Apr 4, 2023 - World

McCarthy and Jeffries expected to make separate trips to Israel this month

House Speaker Kevin McCarthy and House Minority Leader Hakeem Jeffries at the U.S. Capitol on Jan. 7. Photo: Tom Williams/CQ-Roll Call Inc. via Getty Images

House Speaker Kevin McCarthy (R-Calif.) and House Minority Leader Hakeem Jeffries (D-N.Y.) are expected to visit Israel on separate trips later this month, according to the Israeli Foreign Ministry.

Why it matters: The visits by Republican and Democratic congressional leaders will take place amid tensions between President Biden and Prime Minister Benjamin Netanyahu over the Israeli government's judicial overhaul plan and its policies toward the Palestinians.

  • Israel's governing coalition and the opposition are also holding talks on a possible compromise deal on judicial reforms ahead of the new Knesset session, which starts on May 1.

Details: Jeffries is expected to arrive in Israel on April 22 for a three-day visit, according to the Israeli Foreign Ministry. His office declined to comment.

  • McCarthy is expected to arrive in Israel on April 30 and leave on May 2, the Israeli Foreign Ministry official visits schedule states. McCarthy’s office sent an invitation to Republican and Democratic members of the House to join him on his trip.
  • According to the invitation obtained by Axios, McCarthy will leave on April 28 and visit Jordan before arriving in Israel. Lawmakers in both parties received invitations and plan to attend, according to congressional aides.
  • The invitation said that the delegation will observe the 75th anniversary of the founding of the state of Israel and meet with Israeli government officials.

Catch up quick: Netanyahu last week announced he was suspending the judicial overhaul legislation until the next Knesset session in order to give a chance for dialogue with the opposition.

  • Netanyahu’s announcement came a day after he fired Defense Minister Yoav Gallant, who warned that the judicial overhaul would pose a threat to national security if it wasn't halted.
  • Netanyahu’s decision to fire Gallant led to spontaneous demonstrations across the country and a general strike by the workers' unions, which called for the legislation to be suspended.
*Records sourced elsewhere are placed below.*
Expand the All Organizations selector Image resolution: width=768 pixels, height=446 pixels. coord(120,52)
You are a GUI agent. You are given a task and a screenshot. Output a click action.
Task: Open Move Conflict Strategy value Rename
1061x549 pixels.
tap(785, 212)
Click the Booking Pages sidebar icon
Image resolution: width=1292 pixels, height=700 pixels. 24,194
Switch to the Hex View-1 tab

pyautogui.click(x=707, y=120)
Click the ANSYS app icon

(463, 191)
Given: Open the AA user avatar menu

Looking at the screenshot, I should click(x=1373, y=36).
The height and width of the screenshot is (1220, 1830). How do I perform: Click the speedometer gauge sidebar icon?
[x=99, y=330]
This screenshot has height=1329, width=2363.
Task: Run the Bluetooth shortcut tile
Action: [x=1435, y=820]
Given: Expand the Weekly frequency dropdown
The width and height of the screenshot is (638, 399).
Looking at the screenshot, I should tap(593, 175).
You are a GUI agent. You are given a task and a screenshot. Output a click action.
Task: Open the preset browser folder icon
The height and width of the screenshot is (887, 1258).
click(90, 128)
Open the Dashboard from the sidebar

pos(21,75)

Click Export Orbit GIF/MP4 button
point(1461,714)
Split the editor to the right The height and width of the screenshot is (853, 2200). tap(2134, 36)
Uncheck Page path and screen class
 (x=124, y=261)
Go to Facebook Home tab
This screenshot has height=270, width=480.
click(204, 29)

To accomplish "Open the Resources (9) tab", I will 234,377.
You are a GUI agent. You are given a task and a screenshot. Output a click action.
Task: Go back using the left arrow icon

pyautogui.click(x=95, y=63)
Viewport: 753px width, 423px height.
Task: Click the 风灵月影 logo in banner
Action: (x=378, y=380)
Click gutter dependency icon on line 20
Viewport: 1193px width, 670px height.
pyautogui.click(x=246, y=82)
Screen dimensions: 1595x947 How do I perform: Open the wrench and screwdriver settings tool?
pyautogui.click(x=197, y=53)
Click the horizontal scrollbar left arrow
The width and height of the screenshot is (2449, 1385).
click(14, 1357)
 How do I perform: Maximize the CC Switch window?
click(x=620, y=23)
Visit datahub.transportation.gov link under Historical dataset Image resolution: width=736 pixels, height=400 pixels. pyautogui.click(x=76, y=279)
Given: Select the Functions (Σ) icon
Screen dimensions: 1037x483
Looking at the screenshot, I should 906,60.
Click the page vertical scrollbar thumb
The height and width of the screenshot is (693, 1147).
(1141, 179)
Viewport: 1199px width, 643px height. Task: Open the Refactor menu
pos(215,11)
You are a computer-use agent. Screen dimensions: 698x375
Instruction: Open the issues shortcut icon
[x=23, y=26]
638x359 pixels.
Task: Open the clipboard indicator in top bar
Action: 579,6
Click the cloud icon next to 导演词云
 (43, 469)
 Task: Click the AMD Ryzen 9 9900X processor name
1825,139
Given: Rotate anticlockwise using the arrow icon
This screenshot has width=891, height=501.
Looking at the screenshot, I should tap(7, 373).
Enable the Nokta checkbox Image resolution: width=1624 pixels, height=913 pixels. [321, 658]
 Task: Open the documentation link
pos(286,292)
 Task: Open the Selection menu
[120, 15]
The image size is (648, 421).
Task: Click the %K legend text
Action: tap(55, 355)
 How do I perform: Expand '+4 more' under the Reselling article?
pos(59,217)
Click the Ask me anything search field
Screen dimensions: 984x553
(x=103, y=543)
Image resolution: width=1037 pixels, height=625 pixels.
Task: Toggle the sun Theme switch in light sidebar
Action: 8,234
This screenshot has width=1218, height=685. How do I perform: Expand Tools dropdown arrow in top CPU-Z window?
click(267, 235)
The U.S. also put significant pressure on Netanyahu to stop the legislation, including via a strong private message from Biden, as Axios previously reported.

  • Biden continued that pressure even after Netanyahu suspended the legislation, saying said the Israeli prime minister should “walk away” from the plan completely and stressing that Netanyahu won’t be invited to the White House in the near future.
  • Despite the firing, Gallant remains defense minister. On Monday — eight days after the initial announcement — Netanyahu’s aides told reporters that “due to the security situation” in the country, the prime minister decided to suspend the firing of Gallant. They added that Netanyahu "will deal with the issue at a later stage."

What they're saying: McCarthy last week issued a statement in support of Netanyahu, calling him “an Israeli patriot” and “a great friend of the US."

  • The speaker didn’t criticize Biden for his remarks about Netanyahu but said he supports the prime minister and Israeli democracy.
  • "Free societies have vigorous and open debate. Israel is no exception ... now is an important time for Americans to stand together in support of our long, mutually respectful, and important friendship with Israel," McCarthy said.

State of play: Protests across Israel have continued, despite Netanyahu's decision to suspend the legislation. More than 250,000 Israelis protested in cities across the country on Saturday, including in Tel Aviv.

  • Negotiations between the coalition and the opposition continued this week at the president’s residence. No significant progress has been announced.